On Monday, while the ladies popped into an open store front, my son and I found our way to the Visitor’s Center, gathering walking tour maps and learning about the day’s festivities. No craft show and no antique car show like we had hoped. However, we were in time for the annual Memorial Day Service. We made our way to Veterans Park and found a throng of people encircling the guest speaker (Bob Ravener, a U.S. Naval Academy graduate, CEO, Author, Consultant Bob Ravener). I listened closely to Mr. Ravener’s speech about service and honor and remembrance. And I focused more closely on the crowd. Next to me stood an elderly couple who had been collecting donations for the local VFW. I watched their repeated process of holding hands, then release so he could steady himself against a street light, and then back to holding hands. In front of us stood a couple, maybe in their early- to mid-30’s. She gently rubbed his back in a circular motion every time the speaker referenced something about a fallen soldier. On the back of his t-shirt: “PTSD is not a sign of weakness. It’s a sign of absolute strength. PTSD is earned by doing what others fear.” The wording was embossed over the illustration of a fully geared soldier in the heat of combat.
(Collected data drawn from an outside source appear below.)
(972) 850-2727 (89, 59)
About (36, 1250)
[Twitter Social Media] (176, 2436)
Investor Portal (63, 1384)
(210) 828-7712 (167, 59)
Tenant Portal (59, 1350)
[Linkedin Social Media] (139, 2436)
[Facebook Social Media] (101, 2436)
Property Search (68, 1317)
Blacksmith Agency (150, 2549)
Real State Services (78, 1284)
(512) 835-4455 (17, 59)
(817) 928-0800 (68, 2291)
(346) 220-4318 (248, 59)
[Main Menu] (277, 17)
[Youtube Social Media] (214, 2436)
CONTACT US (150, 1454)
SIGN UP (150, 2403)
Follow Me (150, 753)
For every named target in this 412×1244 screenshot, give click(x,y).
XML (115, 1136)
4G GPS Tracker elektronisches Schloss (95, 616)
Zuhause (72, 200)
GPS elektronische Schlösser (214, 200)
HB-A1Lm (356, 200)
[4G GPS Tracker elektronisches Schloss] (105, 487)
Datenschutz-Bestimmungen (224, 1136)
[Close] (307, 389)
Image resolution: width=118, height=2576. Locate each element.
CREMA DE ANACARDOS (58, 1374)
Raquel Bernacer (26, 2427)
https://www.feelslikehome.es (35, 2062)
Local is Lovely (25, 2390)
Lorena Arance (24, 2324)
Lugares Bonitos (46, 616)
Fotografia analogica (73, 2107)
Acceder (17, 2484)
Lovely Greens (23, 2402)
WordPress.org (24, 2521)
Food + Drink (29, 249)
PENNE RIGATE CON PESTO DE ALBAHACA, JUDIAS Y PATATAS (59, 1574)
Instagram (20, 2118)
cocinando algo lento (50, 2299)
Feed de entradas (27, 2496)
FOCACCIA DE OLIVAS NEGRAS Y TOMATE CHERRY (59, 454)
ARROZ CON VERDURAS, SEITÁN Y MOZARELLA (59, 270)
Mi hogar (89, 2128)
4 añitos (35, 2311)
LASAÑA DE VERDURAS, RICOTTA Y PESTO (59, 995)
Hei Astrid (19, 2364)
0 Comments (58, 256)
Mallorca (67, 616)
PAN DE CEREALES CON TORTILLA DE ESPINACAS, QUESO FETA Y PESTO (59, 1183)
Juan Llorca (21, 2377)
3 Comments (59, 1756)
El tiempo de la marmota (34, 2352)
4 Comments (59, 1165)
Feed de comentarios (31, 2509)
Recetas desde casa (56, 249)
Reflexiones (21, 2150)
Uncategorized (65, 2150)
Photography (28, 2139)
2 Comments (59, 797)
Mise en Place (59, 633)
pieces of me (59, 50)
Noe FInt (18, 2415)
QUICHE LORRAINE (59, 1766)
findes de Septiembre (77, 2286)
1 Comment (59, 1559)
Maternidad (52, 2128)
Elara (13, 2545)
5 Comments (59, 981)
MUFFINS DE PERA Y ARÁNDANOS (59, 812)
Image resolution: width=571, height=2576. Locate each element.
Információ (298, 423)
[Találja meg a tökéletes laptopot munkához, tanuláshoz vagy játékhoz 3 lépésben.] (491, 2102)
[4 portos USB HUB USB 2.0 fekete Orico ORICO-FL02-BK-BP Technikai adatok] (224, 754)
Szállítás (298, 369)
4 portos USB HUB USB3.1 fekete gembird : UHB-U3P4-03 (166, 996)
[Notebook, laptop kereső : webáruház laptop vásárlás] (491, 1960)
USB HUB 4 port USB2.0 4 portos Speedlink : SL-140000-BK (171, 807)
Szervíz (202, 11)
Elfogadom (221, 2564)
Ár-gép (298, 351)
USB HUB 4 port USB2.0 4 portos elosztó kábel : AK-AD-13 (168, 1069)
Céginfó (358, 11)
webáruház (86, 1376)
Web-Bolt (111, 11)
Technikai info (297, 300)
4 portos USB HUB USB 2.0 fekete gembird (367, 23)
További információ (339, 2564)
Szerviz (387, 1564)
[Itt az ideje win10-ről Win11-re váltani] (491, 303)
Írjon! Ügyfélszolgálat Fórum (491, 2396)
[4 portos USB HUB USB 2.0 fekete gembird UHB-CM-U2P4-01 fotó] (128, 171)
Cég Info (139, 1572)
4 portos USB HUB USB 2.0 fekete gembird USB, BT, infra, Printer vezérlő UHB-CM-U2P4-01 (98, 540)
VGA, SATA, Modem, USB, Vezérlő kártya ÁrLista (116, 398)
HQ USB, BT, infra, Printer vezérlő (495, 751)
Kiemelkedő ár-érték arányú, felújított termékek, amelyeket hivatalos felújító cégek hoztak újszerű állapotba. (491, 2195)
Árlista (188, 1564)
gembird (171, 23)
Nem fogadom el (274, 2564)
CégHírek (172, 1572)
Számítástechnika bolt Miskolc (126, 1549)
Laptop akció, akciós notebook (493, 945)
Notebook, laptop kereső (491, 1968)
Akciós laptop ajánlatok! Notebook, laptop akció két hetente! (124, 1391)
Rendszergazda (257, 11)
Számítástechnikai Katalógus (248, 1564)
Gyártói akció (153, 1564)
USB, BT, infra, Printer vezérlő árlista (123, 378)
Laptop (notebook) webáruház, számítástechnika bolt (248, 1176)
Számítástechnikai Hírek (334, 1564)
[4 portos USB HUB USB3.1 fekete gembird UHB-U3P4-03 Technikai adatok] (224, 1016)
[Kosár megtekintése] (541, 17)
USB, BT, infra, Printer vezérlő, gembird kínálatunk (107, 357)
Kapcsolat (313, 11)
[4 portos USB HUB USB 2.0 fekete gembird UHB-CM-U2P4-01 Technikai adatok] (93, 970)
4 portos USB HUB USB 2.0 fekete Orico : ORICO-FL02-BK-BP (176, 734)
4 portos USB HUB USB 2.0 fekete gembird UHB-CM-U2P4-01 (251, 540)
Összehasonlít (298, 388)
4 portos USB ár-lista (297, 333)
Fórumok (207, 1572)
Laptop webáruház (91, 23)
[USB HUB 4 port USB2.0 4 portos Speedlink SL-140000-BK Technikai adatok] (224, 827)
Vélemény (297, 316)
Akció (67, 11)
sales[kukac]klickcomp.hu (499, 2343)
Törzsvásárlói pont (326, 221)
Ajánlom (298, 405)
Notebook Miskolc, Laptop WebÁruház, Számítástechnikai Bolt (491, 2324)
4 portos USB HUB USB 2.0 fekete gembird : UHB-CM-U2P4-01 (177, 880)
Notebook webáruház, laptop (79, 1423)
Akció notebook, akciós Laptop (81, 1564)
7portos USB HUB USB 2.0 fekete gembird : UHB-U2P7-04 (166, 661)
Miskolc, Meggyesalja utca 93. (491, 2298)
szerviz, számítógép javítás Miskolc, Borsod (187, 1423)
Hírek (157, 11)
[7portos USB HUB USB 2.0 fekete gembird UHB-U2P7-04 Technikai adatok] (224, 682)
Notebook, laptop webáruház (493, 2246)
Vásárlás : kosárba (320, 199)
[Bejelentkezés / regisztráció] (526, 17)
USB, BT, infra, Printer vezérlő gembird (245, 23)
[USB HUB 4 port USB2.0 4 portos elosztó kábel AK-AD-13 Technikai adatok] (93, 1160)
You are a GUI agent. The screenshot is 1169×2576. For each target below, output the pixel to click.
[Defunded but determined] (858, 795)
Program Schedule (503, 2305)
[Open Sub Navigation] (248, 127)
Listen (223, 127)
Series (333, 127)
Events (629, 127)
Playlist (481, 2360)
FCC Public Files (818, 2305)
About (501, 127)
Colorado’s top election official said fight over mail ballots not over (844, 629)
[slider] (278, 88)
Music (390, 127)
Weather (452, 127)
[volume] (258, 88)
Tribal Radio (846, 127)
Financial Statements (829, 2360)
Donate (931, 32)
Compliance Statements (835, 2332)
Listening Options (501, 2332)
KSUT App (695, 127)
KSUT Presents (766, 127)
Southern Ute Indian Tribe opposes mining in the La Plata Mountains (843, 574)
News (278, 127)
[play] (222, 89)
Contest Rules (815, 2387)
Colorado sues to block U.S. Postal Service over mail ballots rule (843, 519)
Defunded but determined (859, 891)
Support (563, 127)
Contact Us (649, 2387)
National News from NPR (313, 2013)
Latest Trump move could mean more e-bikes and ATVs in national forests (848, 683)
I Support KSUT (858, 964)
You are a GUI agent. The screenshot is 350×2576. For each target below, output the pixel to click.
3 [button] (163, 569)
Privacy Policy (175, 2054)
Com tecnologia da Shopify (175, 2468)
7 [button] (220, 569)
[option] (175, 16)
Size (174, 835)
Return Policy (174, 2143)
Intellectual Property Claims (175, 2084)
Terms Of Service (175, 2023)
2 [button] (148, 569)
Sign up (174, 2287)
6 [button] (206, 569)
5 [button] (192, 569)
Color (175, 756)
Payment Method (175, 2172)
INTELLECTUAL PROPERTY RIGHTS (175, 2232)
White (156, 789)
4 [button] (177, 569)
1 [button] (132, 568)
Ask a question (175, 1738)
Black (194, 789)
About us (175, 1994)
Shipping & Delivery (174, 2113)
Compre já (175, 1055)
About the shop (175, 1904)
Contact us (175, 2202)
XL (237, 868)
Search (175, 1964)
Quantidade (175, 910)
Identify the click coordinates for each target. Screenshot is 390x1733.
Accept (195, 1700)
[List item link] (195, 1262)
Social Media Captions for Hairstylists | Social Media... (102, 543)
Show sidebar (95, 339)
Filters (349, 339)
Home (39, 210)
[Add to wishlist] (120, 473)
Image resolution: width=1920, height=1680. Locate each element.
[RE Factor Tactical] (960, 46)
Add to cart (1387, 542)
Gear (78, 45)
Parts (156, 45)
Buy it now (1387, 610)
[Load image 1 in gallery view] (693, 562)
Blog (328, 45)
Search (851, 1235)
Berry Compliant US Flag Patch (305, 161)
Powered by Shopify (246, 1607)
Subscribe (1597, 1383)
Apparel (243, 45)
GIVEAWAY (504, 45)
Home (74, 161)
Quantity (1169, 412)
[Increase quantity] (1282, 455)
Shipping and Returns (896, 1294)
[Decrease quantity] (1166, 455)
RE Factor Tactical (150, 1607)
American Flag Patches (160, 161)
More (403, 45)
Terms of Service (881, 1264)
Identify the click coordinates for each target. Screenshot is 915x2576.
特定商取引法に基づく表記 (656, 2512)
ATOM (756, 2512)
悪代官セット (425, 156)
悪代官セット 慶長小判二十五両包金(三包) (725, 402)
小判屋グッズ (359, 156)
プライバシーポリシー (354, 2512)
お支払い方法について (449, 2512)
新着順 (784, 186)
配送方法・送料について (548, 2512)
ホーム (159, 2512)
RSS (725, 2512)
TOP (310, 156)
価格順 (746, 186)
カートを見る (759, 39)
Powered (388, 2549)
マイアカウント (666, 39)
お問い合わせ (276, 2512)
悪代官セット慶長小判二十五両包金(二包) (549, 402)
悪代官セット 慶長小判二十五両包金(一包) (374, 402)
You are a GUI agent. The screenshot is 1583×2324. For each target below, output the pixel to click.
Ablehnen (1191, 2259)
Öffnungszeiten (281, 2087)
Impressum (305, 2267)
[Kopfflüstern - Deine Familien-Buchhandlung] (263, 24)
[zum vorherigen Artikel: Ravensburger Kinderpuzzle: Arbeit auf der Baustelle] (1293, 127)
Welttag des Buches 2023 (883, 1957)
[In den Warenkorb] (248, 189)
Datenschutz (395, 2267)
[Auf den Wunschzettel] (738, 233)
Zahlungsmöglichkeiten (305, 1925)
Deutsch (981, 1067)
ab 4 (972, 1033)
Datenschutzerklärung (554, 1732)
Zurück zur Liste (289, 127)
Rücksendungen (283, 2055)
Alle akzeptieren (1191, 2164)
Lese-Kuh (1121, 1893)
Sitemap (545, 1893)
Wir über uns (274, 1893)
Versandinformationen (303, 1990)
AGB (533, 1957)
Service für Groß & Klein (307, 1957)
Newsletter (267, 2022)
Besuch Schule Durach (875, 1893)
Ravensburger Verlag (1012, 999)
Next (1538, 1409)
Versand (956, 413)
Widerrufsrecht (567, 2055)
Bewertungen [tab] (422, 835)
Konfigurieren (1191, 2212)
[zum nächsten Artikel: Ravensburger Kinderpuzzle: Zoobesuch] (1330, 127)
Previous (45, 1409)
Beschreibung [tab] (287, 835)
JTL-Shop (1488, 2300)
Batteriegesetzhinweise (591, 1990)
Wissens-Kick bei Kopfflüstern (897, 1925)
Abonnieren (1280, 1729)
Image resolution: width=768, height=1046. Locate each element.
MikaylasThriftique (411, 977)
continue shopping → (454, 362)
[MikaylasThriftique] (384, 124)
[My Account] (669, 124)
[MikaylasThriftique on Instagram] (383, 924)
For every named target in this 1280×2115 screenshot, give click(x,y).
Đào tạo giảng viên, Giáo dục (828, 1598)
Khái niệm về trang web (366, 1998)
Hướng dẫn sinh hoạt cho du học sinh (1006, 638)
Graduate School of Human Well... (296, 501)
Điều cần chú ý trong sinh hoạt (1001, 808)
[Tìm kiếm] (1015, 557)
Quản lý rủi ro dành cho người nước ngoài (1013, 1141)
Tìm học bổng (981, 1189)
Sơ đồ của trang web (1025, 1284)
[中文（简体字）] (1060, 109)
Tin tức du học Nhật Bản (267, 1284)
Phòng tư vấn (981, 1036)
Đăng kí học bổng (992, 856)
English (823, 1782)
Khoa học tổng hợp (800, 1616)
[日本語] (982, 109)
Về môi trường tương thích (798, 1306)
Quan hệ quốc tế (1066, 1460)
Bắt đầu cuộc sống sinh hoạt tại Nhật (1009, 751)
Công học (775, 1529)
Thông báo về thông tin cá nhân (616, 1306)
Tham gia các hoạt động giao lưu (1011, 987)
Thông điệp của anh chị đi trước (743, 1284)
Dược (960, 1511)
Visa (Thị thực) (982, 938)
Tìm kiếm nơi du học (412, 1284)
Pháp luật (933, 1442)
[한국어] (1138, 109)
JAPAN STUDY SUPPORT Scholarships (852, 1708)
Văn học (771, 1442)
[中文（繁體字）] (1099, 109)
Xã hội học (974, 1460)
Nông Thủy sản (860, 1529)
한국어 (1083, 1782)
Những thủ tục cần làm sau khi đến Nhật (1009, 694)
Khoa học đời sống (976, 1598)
I thought about my father, a World War II Army Air Corps veteran who served in New Guinea and Manilla. My father-in-law, a WWII Navy veteran who served on a ship that crossed the equator seven times. My maternal uncles, Marines who fought together in Italy. I thought of stories about my paternal grandfather and his cousins who fought in France in World War I. One of the cousins returned from the Western Front and, in my dad’s words, “Came back goofy, completely messed up from a gas attack.” And I thought about my wife’s uncle – Aunt Vera’s first husband whose name my wife and I don’t even know - who died in WWII combat.
Two gentlemen, mayors from Williamson County and Franklin, followed the main speaker by reading the names of deceased soldiers. Most of the names included their dates of birth and death but a few included only their date of birth and some ambiguous ending like “World War II.”
Some people never get a chance to retire. Whether drafted or enlisted, they fought. They fought for the United States. They fought so that my family and your family can think about the Memorial Day holiday as a three-day weekend and kick-off to summer.
To all those that serve or served, whether or not retired, "Thank you!" To those that served and never had the chance to retire, “THANK YOU!”
Who in your family history never had an opportunity to retire?